• **Written request**
Write out the text of every entry below word for word, and leave the pictures out.

• **Information supplied**
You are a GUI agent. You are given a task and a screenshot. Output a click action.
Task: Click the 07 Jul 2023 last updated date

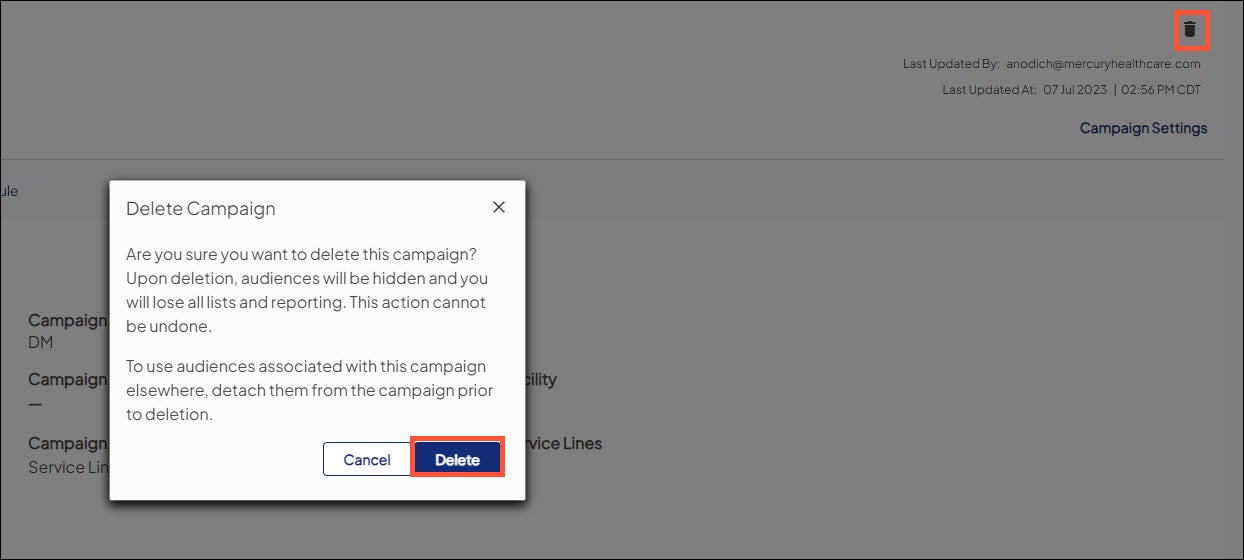[x=1075, y=90]
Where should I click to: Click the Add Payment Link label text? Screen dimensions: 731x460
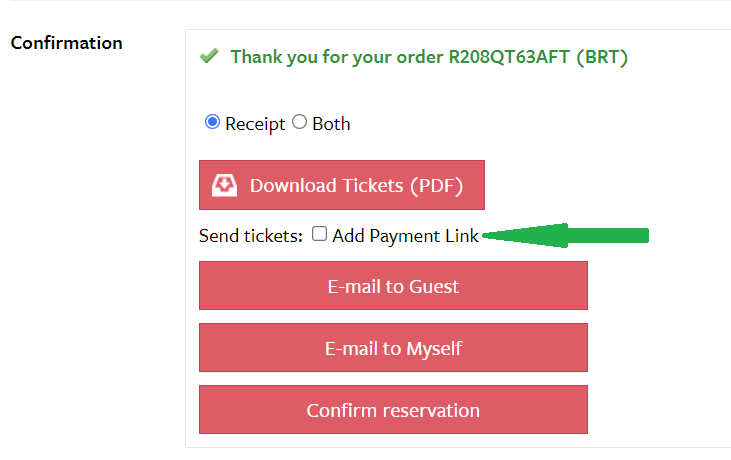pyautogui.click(x=405, y=236)
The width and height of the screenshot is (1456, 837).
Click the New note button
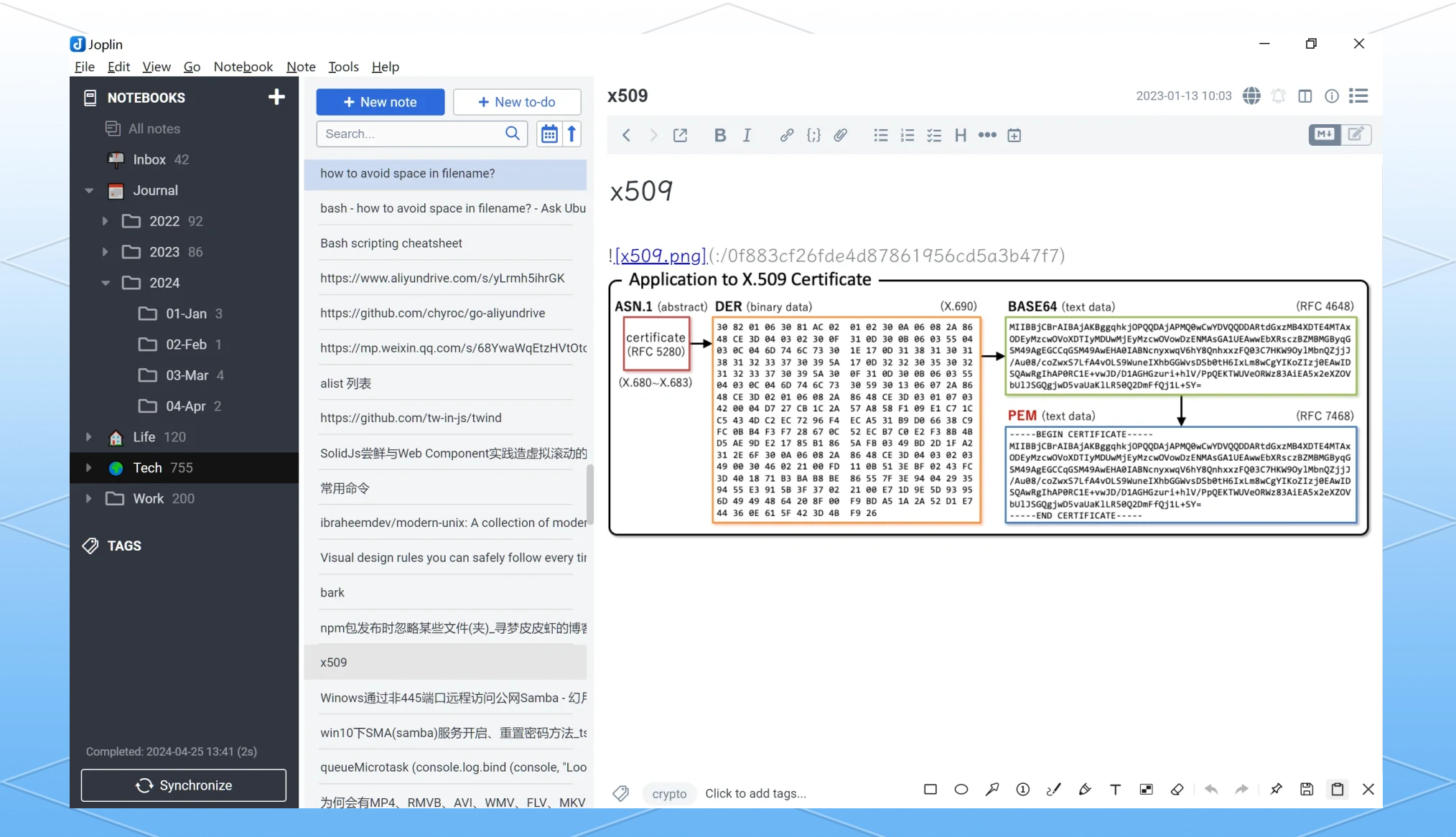(380, 102)
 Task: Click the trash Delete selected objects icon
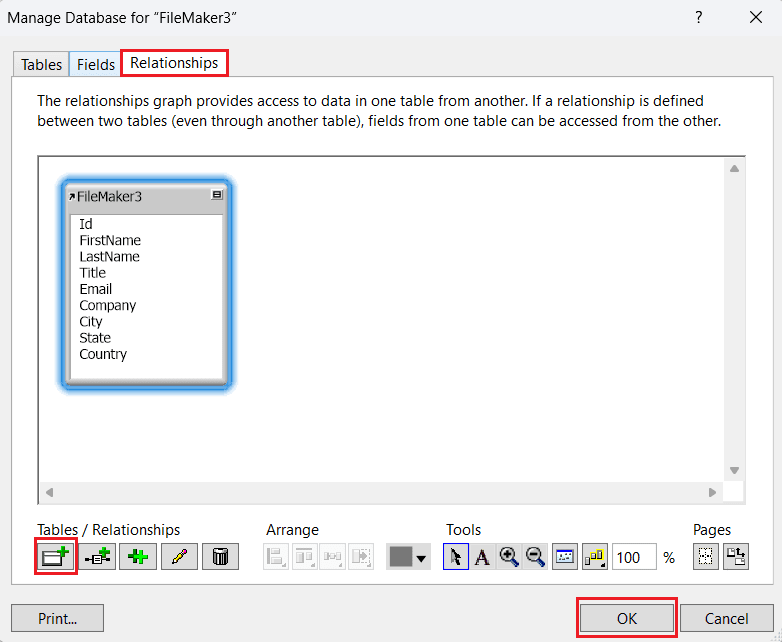tap(220, 557)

• **The solution**
You are a GUI agent. You are given a task and a screenshot. Output a click action.
Task: Click the 07 Jul 2023 last updated date

[x=1075, y=90]
Where should I click to: Click the Add Payment Link label text? Screen dimensions: 731x460
pyautogui.click(x=405, y=236)
The width and height of the screenshot is (1456, 837).
Click the New note button
(380, 102)
 Task: Click the trash Delete selected objects icon
tap(220, 557)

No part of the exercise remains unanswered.